Work to complete: Without the pictures, print the lines from the one holding "Given: Expand the" through the last line below, both included, exactly as they stand.

========

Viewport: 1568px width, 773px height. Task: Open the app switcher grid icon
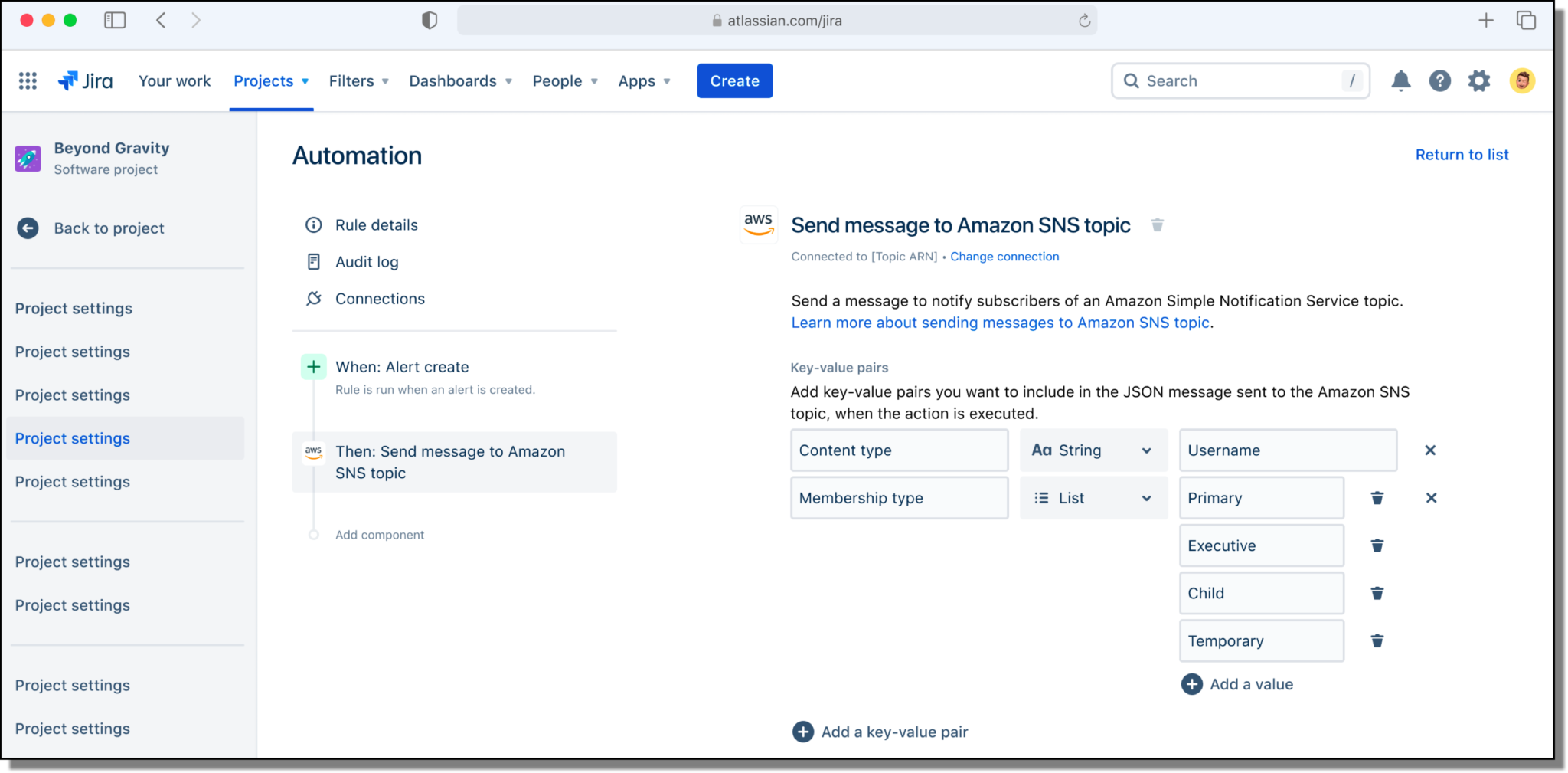click(x=28, y=80)
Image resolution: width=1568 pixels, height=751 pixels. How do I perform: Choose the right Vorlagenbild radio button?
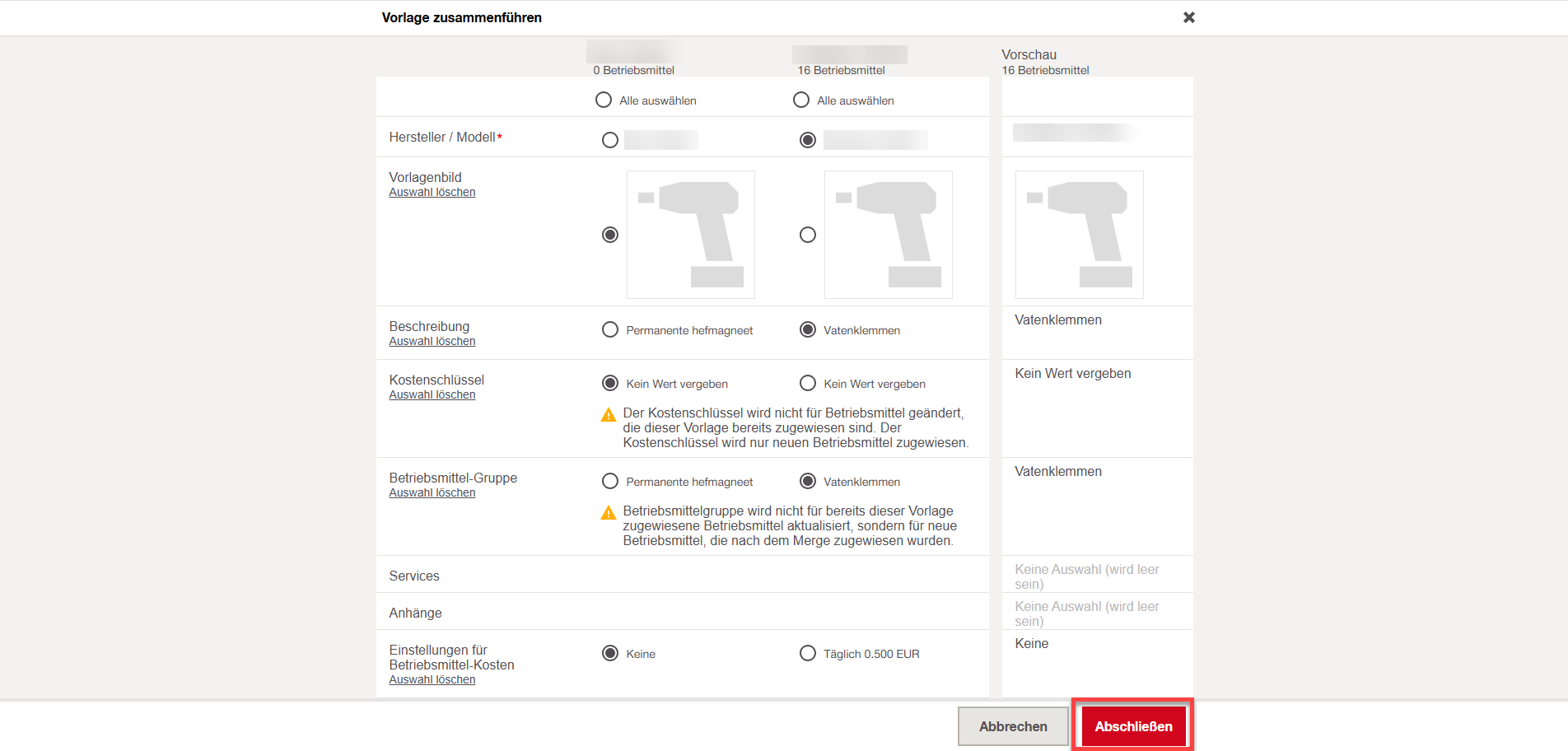pyautogui.click(x=808, y=236)
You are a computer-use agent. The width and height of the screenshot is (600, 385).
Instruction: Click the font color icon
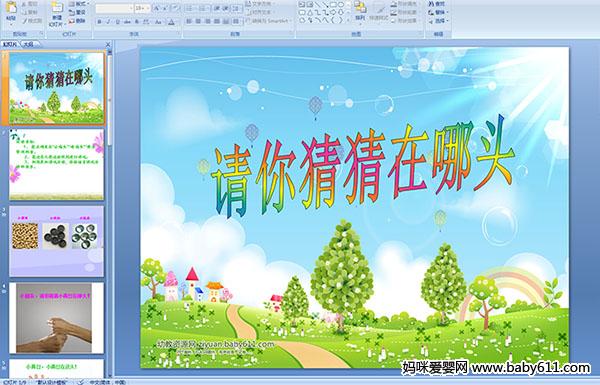pos(171,22)
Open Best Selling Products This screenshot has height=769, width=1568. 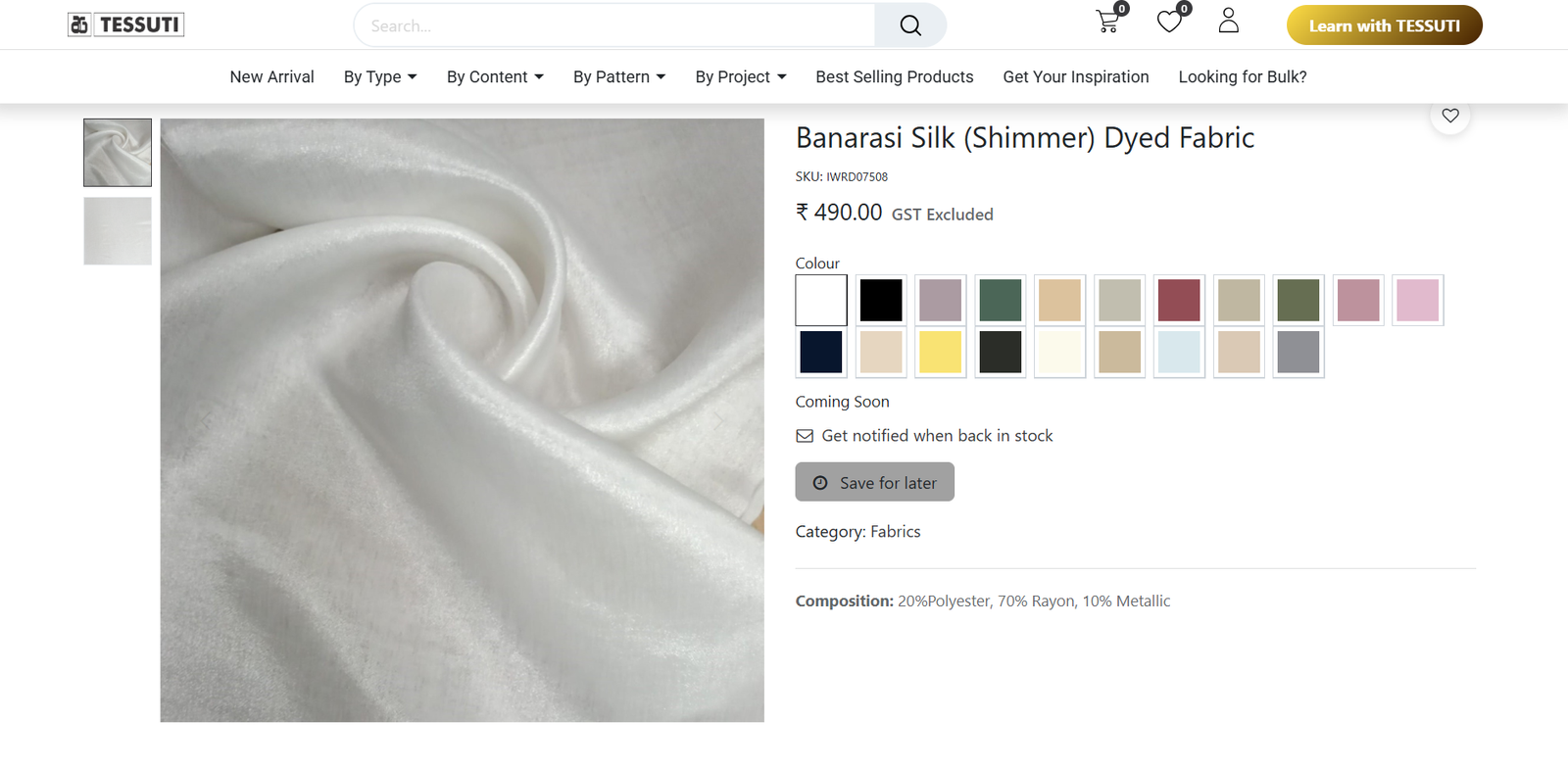[894, 76]
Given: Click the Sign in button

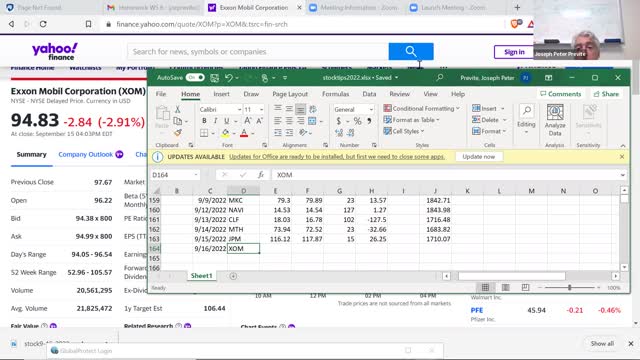Looking at the screenshot, I should [x=514, y=52].
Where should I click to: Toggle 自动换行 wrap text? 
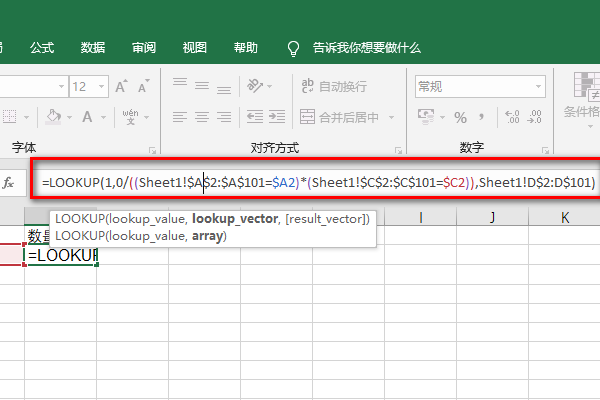(x=332, y=87)
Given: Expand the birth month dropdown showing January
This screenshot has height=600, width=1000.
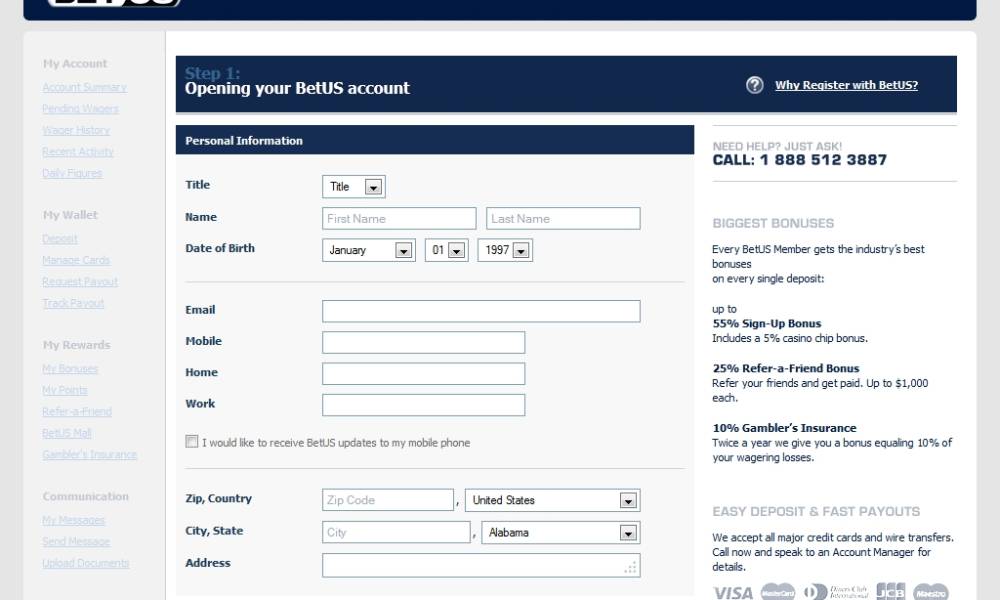Looking at the screenshot, I should coord(368,251).
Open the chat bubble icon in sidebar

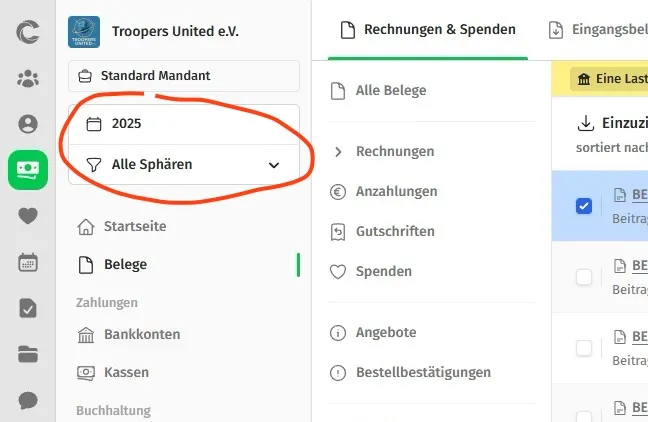[x=28, y=400]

========

Result of this exercise:
Given: Expand the birth month dropdown showing January
This screenshot has height=600, width=1000.
Looking at the screenshot, I should coord(368,251).
Open the chat bubble icon in sidebar

[x=28, y=400]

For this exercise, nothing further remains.